**What is being asked**
In the article below on the Supreme Court of Canada's ruling on doctor-assisted death, find the passage that begins with the words containing "Then-federal New Democrat, Svend" and ends with "her trailblazing efforts.". Reproduce that passage word for word.
(Excerpted text begins)
Last updated on April 24, 2015
The unanimous ruling, striking down the ban on doctor-assisted death to “irremediable” patients, was handed down Friday by the Supreme Court of Canada.
The court’s decision allows people with “grievous and irremediable medical conditions” to ask for doctor-assisted suicide.
It was in 1991 when the high-profile case of Vancouver resident, Sue Rodriquez, began her legal battle for assisted suicide, arguing she wanted to make her own decisions about her own body after being diagnosed with ALS.
Then-federal New Democrat, Svend Robinson, joined her fight for assisted suicide and was with Rodriguez when she died.
Robinson says today’s high court decision granting all severely suffering Canadians the legal right to make the same decision is a chance to honor Rodriguez for her trailblazing efforts.
Robinson, who introduced a private members’ bill on physician-assisted suicide in December 1992 and now lives in Geneva, says the court decision makes him proud to be Canadian.
(Excerpted text ends)
(Data records begins)
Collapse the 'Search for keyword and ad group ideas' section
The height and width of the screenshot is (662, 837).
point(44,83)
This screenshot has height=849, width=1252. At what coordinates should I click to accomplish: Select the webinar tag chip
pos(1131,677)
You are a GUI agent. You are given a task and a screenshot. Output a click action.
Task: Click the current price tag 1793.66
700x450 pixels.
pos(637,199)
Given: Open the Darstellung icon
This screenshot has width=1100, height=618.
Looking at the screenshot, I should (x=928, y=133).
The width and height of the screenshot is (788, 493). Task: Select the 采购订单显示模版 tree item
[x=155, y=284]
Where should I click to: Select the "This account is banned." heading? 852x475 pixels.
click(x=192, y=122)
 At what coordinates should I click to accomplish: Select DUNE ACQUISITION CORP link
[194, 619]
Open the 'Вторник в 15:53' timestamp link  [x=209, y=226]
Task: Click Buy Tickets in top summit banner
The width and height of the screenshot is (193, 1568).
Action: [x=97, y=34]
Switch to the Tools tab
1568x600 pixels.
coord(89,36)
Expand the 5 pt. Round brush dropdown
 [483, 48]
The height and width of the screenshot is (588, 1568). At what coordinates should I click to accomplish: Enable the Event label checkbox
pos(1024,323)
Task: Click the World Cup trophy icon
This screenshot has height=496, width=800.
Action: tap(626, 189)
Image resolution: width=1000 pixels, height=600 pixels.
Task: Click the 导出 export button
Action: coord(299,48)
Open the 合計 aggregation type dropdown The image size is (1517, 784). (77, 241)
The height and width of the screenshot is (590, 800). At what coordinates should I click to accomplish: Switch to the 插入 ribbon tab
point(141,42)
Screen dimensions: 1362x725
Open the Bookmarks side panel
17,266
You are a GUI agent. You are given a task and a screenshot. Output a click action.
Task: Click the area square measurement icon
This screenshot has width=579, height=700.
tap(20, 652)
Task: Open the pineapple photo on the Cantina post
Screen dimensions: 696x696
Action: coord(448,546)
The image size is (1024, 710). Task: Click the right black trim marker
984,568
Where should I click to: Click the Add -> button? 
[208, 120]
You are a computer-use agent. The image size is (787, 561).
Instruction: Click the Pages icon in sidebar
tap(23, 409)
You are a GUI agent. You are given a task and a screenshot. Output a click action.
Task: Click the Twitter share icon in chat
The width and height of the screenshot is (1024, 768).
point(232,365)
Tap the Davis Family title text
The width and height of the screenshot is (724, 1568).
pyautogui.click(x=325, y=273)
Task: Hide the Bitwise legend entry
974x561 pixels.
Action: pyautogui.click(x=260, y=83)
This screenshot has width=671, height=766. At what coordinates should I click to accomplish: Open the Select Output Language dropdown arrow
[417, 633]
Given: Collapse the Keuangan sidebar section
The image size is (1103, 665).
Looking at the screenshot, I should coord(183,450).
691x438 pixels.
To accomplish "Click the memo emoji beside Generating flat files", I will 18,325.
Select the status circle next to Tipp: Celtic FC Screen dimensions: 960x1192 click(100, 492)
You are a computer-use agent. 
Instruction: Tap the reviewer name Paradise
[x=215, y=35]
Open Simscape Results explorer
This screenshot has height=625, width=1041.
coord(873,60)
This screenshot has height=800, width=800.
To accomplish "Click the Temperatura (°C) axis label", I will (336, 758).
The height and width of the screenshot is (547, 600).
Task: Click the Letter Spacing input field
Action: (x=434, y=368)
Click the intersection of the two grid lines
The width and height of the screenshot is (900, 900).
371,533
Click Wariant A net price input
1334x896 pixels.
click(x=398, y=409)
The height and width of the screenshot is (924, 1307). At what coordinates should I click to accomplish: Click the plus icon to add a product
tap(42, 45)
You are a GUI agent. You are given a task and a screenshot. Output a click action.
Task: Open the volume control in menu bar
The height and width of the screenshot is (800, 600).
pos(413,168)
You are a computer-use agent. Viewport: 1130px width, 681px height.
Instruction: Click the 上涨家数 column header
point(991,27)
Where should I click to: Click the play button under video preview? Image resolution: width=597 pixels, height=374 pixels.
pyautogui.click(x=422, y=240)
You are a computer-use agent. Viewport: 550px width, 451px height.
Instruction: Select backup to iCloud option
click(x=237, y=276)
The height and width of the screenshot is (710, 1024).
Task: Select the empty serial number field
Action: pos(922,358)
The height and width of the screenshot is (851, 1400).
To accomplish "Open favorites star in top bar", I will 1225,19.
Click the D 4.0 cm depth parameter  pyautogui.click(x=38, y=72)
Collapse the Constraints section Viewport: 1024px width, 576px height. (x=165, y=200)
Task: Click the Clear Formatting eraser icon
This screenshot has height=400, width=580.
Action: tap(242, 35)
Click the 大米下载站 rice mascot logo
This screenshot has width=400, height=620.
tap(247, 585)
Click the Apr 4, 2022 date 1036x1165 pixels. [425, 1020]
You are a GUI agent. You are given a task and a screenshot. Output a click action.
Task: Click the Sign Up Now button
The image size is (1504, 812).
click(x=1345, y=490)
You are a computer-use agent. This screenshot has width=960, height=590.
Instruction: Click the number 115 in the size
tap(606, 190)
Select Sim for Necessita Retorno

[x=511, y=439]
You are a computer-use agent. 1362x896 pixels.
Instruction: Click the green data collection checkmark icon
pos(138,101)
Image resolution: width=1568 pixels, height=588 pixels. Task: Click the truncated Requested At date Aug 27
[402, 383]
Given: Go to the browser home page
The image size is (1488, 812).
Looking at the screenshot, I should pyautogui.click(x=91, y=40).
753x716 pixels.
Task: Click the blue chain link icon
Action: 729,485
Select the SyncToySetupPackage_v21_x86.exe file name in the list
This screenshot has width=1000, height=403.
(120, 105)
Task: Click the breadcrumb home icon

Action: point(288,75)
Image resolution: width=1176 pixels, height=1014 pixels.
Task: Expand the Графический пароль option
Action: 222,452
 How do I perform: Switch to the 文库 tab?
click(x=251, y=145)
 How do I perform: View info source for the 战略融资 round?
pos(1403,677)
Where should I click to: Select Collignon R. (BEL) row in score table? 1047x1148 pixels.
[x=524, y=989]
(Data records ends)
**Written solution**
Then-federal New Democrat, Svend Robinson, joined her fight for assisted suicide and was with Rodriguez when she died.
Robinson says today’s high court decision granting all severely suffering Canadians the legal right to make the same decision is a chance to honor Rodriguez for her trailblazing efforts.